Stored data
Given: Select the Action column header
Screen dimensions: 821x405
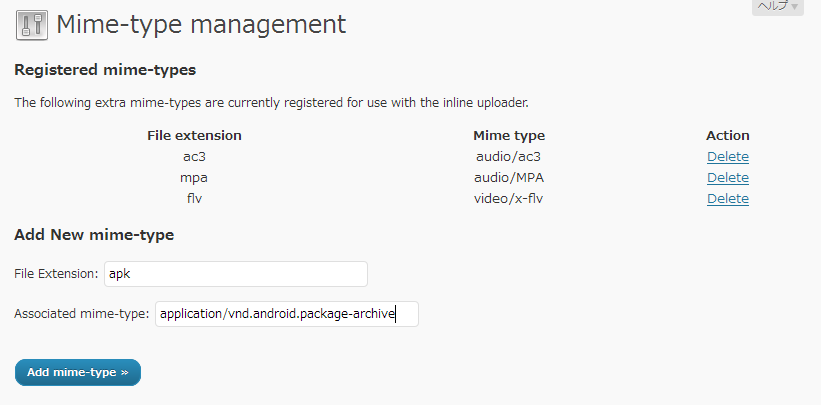Looking at the screenshot, I should point(728,136).

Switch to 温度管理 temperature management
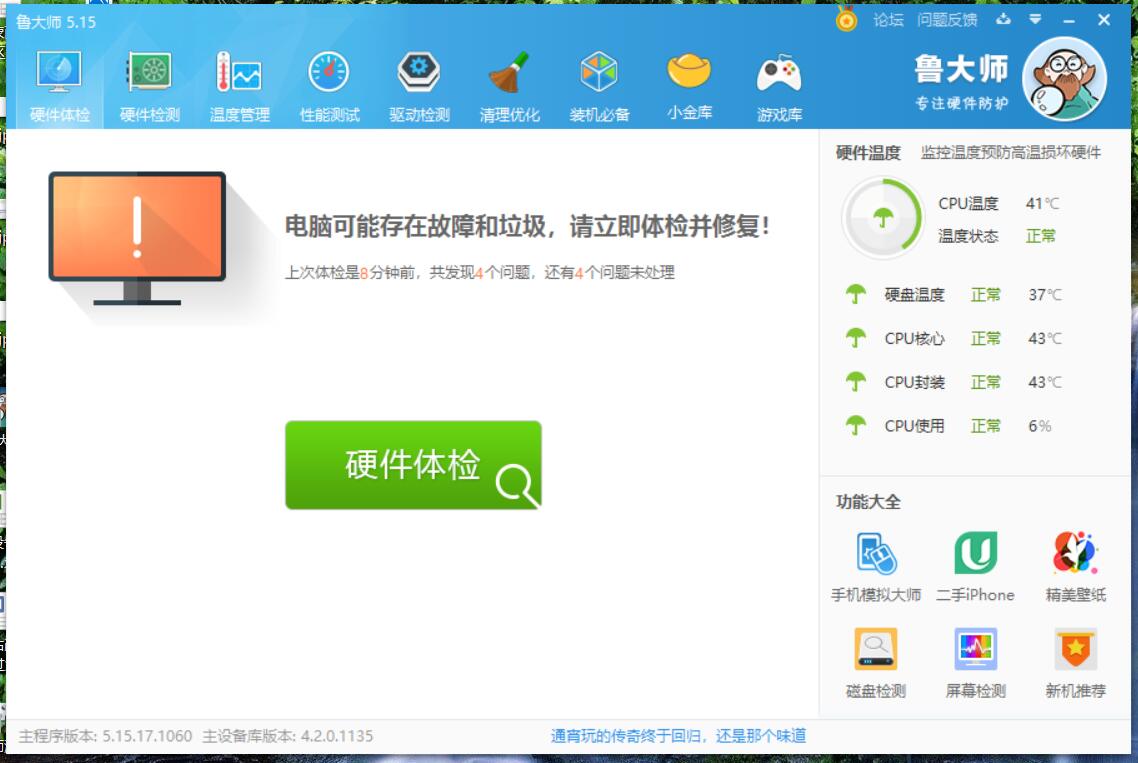point(239,86)
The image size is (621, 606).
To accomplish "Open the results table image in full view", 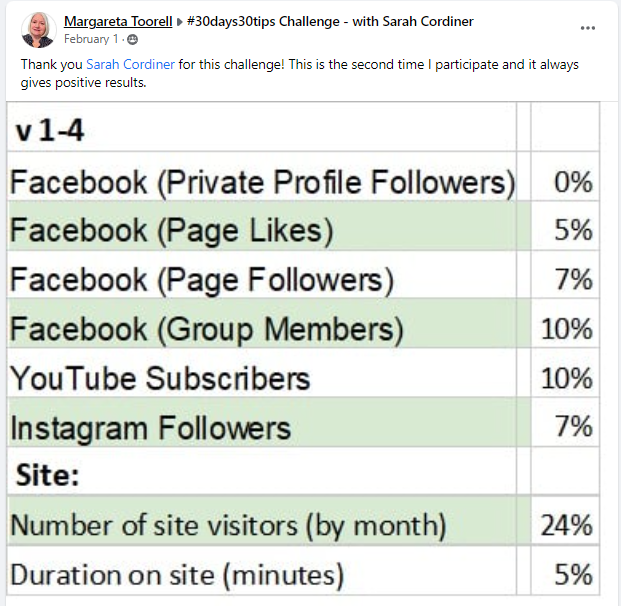I will 303,349.
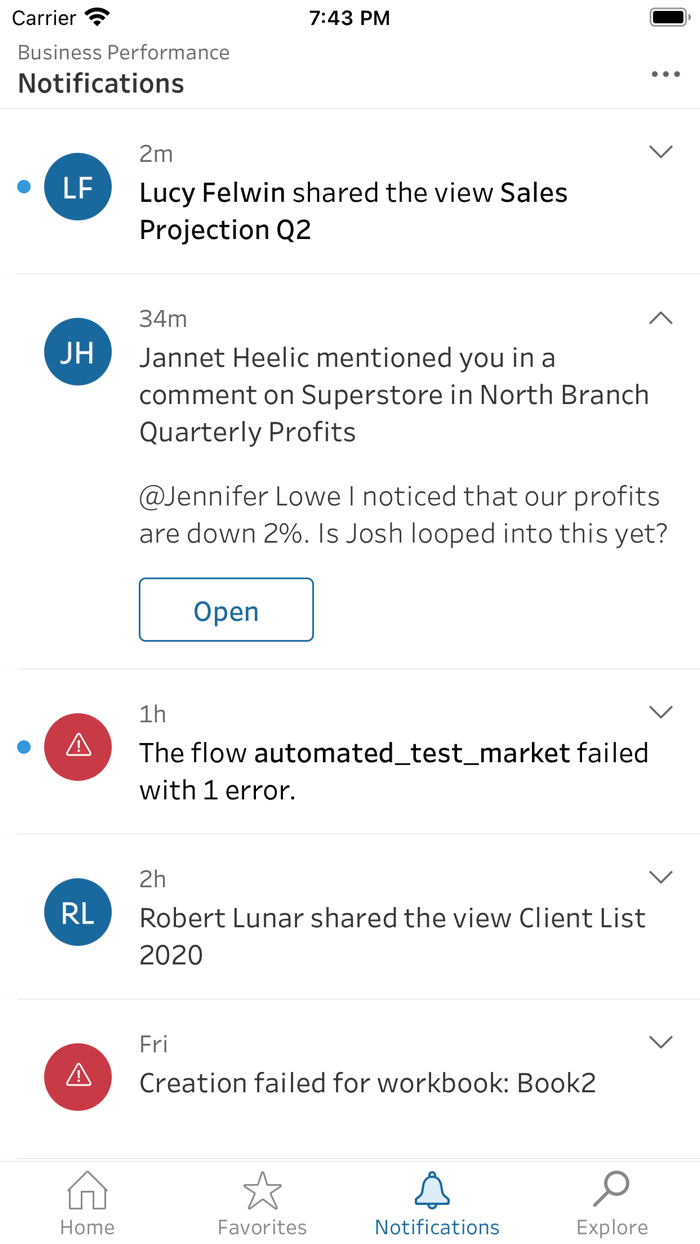Expand the Client List 2020 notification
This screenshot has width=700, height=1244.
pos(660,877)
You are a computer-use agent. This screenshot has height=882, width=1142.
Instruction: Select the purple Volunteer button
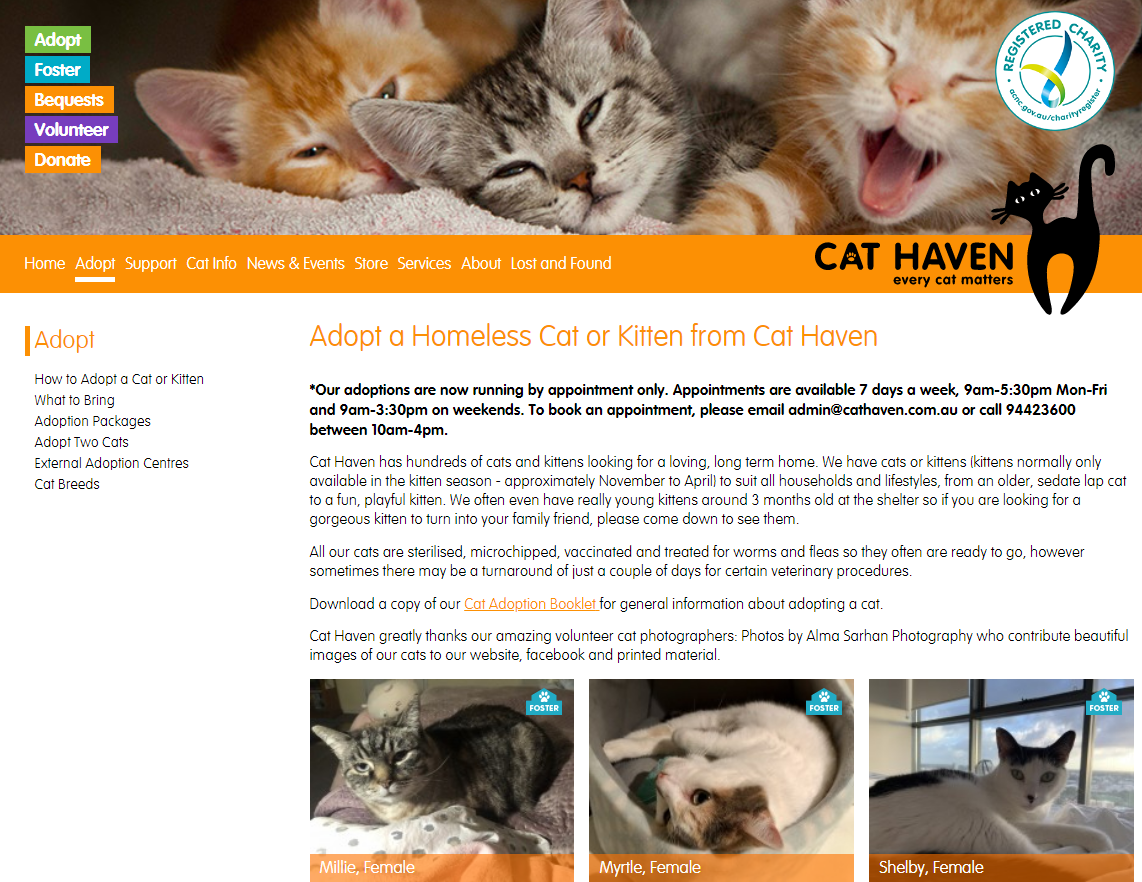tap(71, 130)
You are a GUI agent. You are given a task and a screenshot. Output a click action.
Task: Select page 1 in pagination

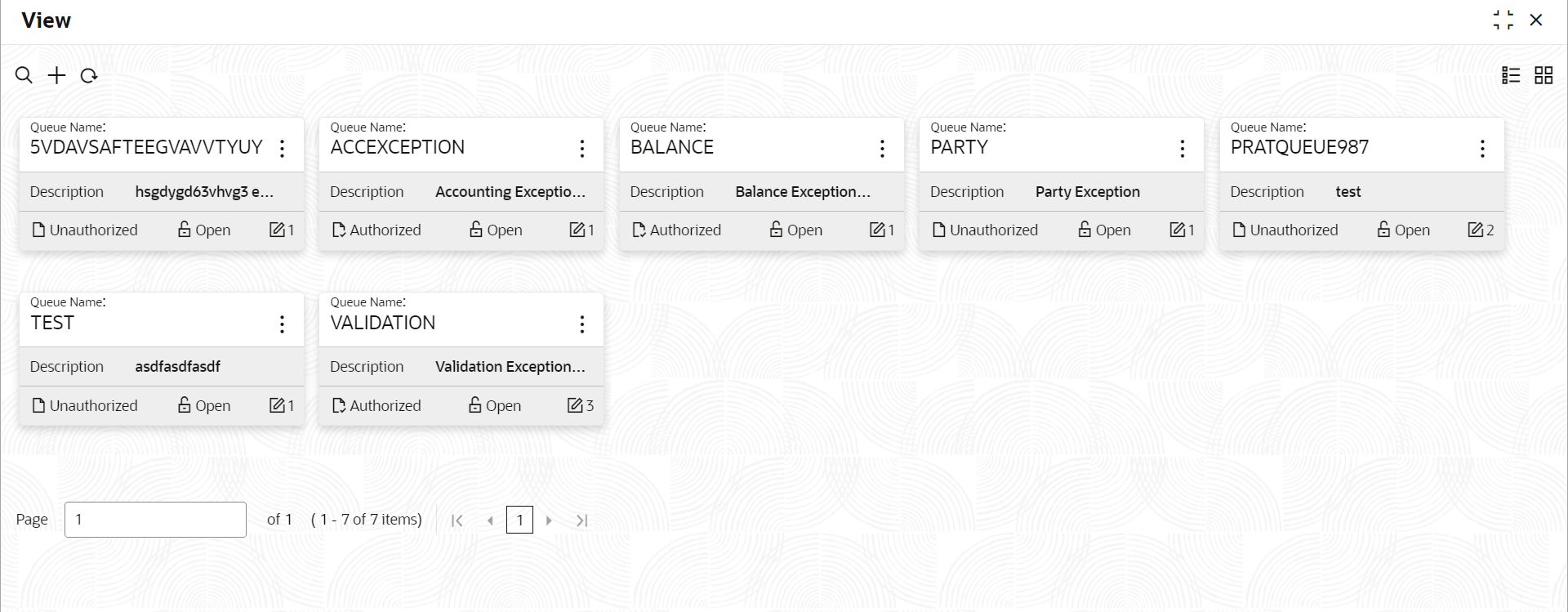519,520
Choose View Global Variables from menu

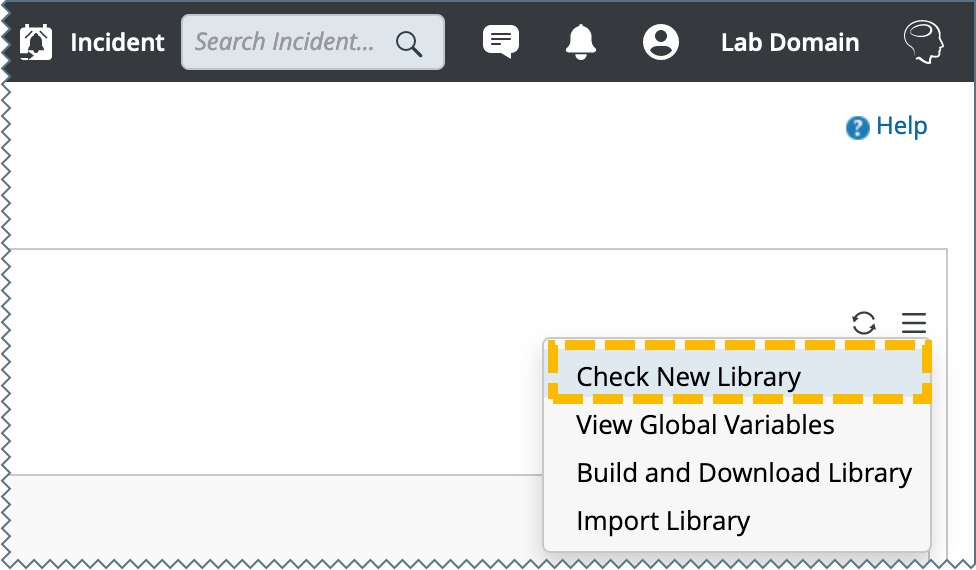[705, 425]
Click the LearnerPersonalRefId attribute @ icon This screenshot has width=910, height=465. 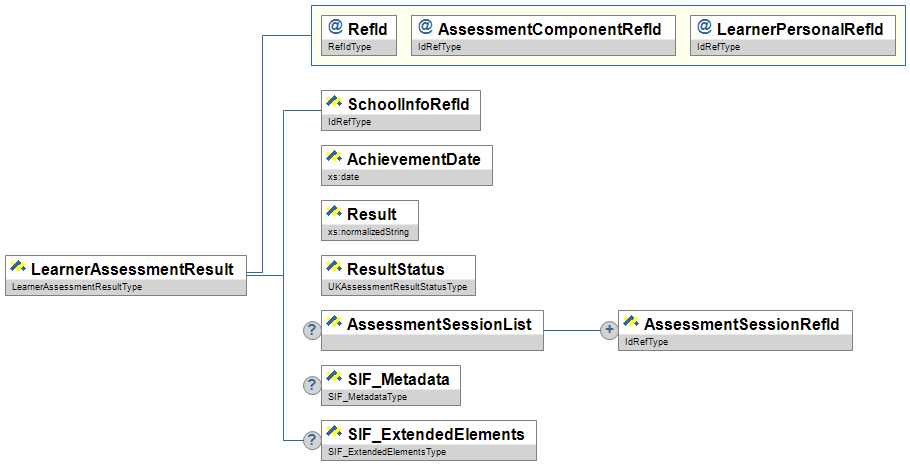click(x=704, y=28)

Exercise details: Task for the records above: copy every line in which the word "agent" occurs.

The completed task:
You are a computer-use agent. This screenshot has height=882, width=1142.
You are a GUI agent. You are given a task and a screenshot. Output a click action.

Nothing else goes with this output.